Special tokens like [CLS]
and [SEP]
in Sentence Transformer models serve structural and functional roles inherited from their underlying transformer architectures (e.g., BERT). These tokens help the model process input sequences effectively and generate meaningful sentence embeddings. Here’s how they work:
1. Structural Separation and Contextual Signals
The [SEP]
token acts as a separator between distinct segments of text, such as two sentences in a pair. For example, in training tasks like semantic similarity, inputs might be structured as [CLS] Sentence A [SEP] Sentence B [SEP]
, allowing the model to differentiate between the two sentences.

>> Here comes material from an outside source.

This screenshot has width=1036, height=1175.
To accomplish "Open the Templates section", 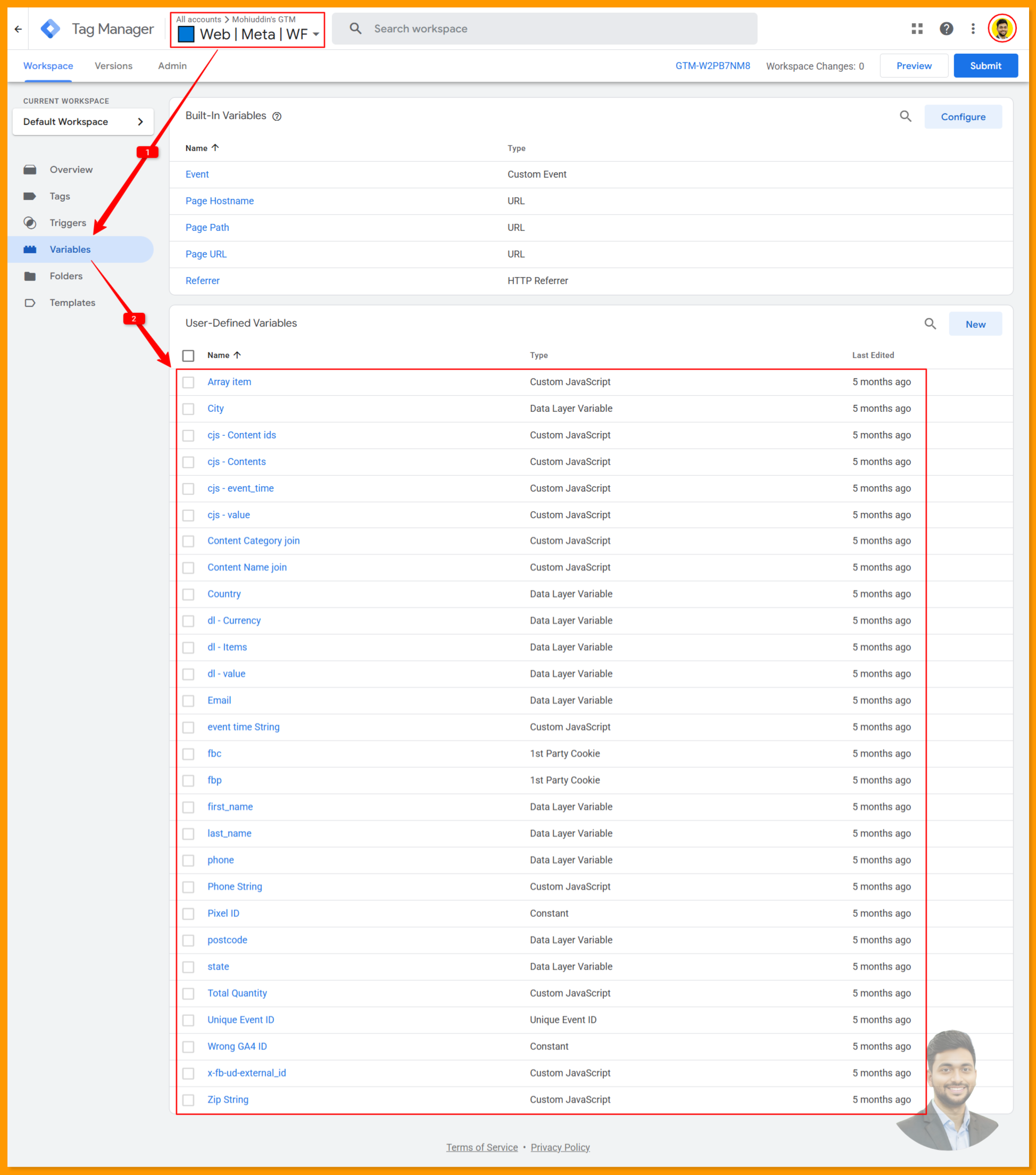I will [72, 302].
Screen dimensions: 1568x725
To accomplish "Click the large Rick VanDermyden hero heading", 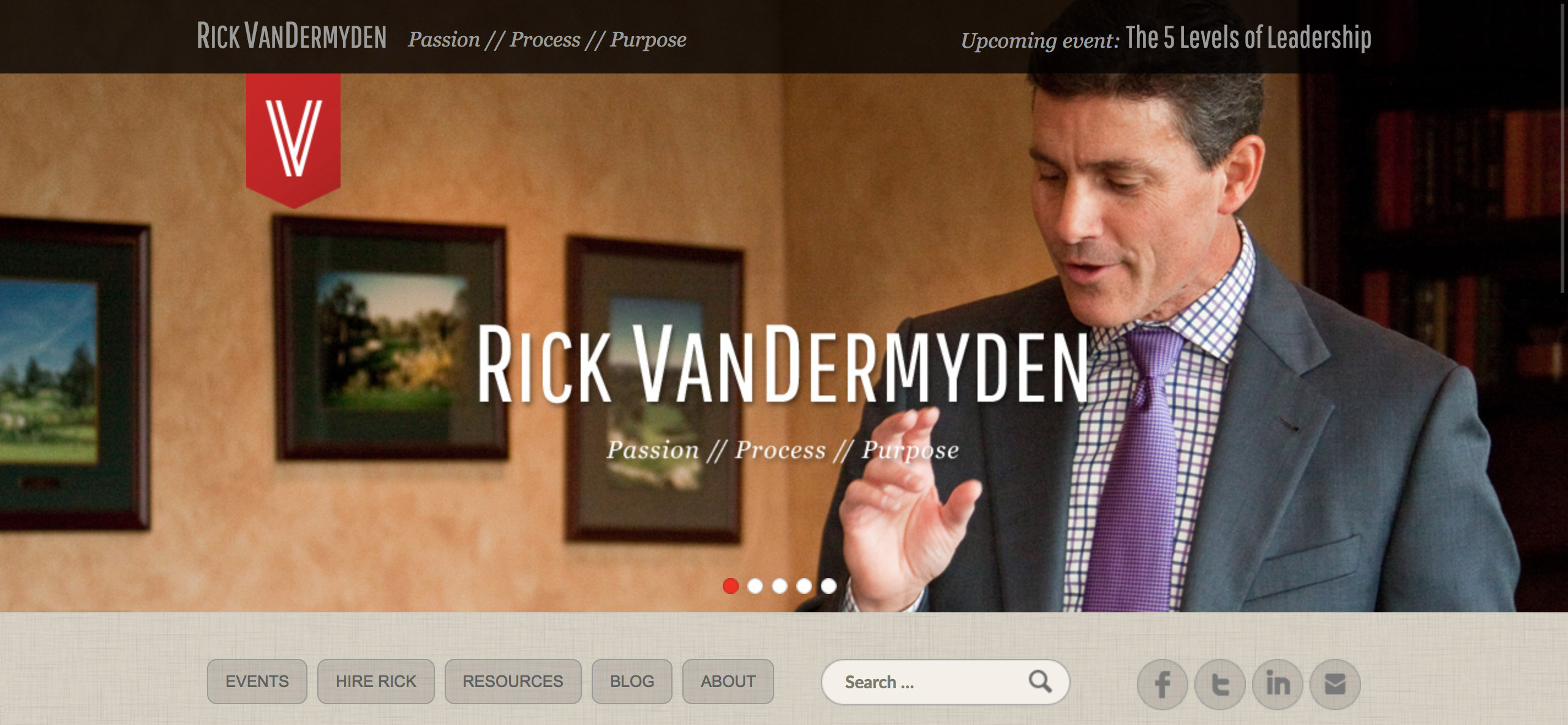I will coord(782,364).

This separation is critical for tasks requiring cross-sentence interaction, such as sentence-pair classification. Meanwhile, [CLS]
(short for "classification") is typically the first token in the input and is designed to aggregate global information. In vanilla BERT, the [CLS]
token’s hidden state is used for classification tasks. However, in Sentence Transformers, its role can vary: some models use it directly as the sentence embedding, while others apply pooling strategies (e.g., mean pooling of all token embeddings) to derive the final representation.
2. Handling Input Formatting and Padding
Special tokens like [PAD]
are used to standardize input lengths by padding shorter sequences, enabling efficient batch processing. Models ignore these tokens during computation using attention masks. Proper use of [SEP]
and [CLS]
ensures the model adheres to the expected input structure. For instance, when encoding a single sentence, the input might still include [CLS]
at the start and [SEP]
at the end (e.g., [CLS] This is a sentence [SEP]
), maintaining consistency with pretraining formats. This consistency is crucial because Sentence Transformers are often fine-tuned versions of BERT-like models, which rely on these tokens during pretraining.
3. Impact on Embedding Quality
While [CLS]
embeddings theoretically capture global context, Sentence Transformers often improve performance by pooling token embeddings instead. For example, models like Sentence-BERT (SBERT) use mean pooling over all non-special tokens (excluding [CLS]
and [SEP]
) to create sentence embeddings, as this approach empirically produces more robust representations. Developers must follow the tokenization and formatting rules specific to their chosen model (e.g., adding [SEP]
between pairs during training) to ensure compatibility and optimal performance. Mismanaging these tokens—like omitting [SEP]
in a sentence pair—can lead to degraded embeddings or incorrect results.